Your objective →
Please rewrite the records as a JSON list of strings, starting at the first line and ending at the line that contains "Action: [x=667, y=137]". Give one string per line and leave out blank lines.

Excerpted records →
+-------+

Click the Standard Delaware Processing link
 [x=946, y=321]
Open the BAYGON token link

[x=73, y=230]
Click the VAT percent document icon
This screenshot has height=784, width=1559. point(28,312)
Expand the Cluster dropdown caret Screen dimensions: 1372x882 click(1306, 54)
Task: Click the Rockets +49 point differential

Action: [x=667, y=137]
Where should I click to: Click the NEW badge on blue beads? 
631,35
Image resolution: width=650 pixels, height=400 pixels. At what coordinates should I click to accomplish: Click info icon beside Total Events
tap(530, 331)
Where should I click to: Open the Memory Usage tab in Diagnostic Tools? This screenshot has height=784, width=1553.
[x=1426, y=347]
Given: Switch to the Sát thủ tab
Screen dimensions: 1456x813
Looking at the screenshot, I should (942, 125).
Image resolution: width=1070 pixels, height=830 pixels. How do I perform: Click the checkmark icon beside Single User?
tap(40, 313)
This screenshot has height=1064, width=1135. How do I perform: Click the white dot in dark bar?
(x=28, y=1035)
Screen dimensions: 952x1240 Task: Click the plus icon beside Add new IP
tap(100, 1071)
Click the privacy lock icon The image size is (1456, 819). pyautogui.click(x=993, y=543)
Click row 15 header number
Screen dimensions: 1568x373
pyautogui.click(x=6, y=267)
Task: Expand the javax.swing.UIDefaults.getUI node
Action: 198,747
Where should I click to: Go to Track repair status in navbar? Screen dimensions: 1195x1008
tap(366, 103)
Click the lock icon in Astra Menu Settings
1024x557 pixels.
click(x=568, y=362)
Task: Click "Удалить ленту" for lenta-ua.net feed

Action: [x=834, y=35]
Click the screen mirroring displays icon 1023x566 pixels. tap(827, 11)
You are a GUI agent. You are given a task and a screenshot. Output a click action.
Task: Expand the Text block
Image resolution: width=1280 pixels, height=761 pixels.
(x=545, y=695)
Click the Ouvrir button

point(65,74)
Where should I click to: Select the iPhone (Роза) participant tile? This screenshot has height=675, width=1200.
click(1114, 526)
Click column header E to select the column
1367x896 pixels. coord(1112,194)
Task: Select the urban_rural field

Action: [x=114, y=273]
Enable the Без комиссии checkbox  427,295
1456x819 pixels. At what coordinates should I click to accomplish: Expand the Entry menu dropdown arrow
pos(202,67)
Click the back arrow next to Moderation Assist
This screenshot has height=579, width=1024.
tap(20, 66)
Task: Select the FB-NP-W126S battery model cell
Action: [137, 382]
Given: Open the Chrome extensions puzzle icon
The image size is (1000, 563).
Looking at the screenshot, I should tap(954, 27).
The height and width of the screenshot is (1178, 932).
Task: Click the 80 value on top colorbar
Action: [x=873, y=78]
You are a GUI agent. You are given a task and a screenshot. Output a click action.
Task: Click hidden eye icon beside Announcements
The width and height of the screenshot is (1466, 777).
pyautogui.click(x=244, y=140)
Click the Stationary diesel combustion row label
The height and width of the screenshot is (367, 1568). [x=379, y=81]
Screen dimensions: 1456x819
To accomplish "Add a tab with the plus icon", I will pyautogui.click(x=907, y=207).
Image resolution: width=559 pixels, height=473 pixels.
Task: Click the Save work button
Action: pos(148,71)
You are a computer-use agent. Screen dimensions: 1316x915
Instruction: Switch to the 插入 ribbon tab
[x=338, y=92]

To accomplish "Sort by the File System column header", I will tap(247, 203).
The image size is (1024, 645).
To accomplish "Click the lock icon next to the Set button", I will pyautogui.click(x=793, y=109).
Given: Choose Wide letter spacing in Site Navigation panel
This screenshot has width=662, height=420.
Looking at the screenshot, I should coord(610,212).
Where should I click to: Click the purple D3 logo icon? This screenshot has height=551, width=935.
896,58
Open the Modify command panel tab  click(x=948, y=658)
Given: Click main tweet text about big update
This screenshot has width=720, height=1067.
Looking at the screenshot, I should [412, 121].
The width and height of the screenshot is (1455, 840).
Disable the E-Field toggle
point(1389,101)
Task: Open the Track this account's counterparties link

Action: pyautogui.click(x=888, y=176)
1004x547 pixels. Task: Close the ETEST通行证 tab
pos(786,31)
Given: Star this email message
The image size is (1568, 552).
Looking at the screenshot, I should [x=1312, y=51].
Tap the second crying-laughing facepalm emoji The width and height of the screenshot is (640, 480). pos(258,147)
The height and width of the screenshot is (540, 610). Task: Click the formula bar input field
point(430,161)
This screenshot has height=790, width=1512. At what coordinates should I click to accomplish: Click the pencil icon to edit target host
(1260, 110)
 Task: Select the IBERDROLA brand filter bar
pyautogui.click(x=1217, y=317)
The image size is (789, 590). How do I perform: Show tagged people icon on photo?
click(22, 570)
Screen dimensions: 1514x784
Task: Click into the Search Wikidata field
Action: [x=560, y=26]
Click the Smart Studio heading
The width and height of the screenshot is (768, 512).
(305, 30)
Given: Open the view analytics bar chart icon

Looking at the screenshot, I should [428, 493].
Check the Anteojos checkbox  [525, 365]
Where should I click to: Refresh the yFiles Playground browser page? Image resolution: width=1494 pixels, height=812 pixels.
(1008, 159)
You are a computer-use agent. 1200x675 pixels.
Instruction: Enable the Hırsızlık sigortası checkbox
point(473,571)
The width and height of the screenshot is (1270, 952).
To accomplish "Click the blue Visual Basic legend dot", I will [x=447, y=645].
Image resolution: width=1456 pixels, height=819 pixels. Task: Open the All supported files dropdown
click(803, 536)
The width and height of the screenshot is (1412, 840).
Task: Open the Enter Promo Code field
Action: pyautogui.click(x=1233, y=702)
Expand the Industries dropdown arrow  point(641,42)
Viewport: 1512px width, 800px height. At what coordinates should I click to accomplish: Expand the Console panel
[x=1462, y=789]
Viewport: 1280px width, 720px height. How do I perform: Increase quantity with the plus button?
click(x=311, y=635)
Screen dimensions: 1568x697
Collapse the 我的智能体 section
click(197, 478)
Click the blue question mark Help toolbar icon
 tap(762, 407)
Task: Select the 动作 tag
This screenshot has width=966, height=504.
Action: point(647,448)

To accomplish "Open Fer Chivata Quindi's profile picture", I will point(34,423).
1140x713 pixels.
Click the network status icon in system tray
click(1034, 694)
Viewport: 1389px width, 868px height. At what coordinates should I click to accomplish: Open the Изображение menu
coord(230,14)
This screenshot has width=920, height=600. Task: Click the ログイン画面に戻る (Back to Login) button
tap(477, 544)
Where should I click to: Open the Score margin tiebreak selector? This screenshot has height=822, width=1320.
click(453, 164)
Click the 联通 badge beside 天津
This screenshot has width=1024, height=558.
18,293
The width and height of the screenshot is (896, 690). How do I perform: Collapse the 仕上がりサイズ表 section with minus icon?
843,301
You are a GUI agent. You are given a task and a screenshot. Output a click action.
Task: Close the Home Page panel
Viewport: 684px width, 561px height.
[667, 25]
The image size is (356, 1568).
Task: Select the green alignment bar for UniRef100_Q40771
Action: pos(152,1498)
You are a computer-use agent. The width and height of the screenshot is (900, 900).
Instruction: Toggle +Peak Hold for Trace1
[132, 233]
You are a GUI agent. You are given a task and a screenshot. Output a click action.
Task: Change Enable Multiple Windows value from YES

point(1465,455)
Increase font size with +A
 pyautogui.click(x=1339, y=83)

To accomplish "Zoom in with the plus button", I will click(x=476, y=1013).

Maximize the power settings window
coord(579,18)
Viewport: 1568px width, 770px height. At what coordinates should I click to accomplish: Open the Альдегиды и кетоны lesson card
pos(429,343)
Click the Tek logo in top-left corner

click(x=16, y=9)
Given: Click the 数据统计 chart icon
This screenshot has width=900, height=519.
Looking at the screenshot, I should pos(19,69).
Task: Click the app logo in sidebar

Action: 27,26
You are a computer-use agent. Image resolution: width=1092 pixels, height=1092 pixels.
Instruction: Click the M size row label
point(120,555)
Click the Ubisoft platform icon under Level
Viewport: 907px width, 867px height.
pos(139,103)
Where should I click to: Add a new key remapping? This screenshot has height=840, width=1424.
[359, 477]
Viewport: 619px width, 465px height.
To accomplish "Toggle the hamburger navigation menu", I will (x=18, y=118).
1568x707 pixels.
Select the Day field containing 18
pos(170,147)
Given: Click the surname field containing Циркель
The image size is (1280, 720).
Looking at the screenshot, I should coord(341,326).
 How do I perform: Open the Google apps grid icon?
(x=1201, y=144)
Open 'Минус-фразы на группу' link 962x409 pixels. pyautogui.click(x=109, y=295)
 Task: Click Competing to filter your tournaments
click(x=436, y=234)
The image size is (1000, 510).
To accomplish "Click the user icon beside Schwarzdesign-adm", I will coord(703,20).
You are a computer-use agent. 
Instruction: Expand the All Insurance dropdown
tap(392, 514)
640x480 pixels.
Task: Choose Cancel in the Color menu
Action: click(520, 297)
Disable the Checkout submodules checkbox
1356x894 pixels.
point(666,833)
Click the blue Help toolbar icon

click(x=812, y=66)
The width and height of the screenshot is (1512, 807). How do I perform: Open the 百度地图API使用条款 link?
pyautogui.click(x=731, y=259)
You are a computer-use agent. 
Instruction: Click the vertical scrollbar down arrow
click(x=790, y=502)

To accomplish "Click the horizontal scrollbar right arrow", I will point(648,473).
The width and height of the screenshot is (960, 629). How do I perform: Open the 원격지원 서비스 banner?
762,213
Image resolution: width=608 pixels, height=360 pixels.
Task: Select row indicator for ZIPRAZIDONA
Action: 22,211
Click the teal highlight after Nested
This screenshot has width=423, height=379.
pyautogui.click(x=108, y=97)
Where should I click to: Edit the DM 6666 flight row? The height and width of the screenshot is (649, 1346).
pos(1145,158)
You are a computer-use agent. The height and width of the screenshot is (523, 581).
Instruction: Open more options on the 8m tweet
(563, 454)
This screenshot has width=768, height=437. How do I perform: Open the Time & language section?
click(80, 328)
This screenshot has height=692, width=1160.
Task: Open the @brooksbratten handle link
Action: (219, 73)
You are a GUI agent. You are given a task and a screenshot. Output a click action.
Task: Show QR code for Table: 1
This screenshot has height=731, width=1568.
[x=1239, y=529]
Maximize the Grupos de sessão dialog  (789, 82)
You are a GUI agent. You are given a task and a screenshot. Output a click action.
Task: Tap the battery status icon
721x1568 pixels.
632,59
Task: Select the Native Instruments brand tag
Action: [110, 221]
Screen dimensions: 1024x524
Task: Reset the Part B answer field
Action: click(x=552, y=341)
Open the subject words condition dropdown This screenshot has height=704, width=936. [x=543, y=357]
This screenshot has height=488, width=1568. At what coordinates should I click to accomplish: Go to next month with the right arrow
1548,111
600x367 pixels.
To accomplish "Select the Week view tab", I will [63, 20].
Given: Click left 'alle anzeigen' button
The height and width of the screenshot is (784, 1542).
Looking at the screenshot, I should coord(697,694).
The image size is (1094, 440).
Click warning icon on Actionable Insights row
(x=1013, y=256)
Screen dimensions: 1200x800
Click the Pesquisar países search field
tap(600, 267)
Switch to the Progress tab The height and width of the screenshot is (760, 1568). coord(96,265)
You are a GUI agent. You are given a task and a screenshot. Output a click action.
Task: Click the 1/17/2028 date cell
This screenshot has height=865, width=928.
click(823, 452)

+-------+

Answer below →
[
  "Click the Standard Delaware Processing link",
  " [x=946, y=321]",
  "Open the BAYGON token link",
  "[x=73, y=230]",
  "Click the VAT percent document icon",
  "This screenshot has height=784, width=1559. point(28,312)",
  "Expand the Cluster dropdown caret Screen dimensions: 1372x882 click(1306, 54)",
  "Task: Click the Rockets +49 point differential",
  "Action: [x=667, y=137]"
]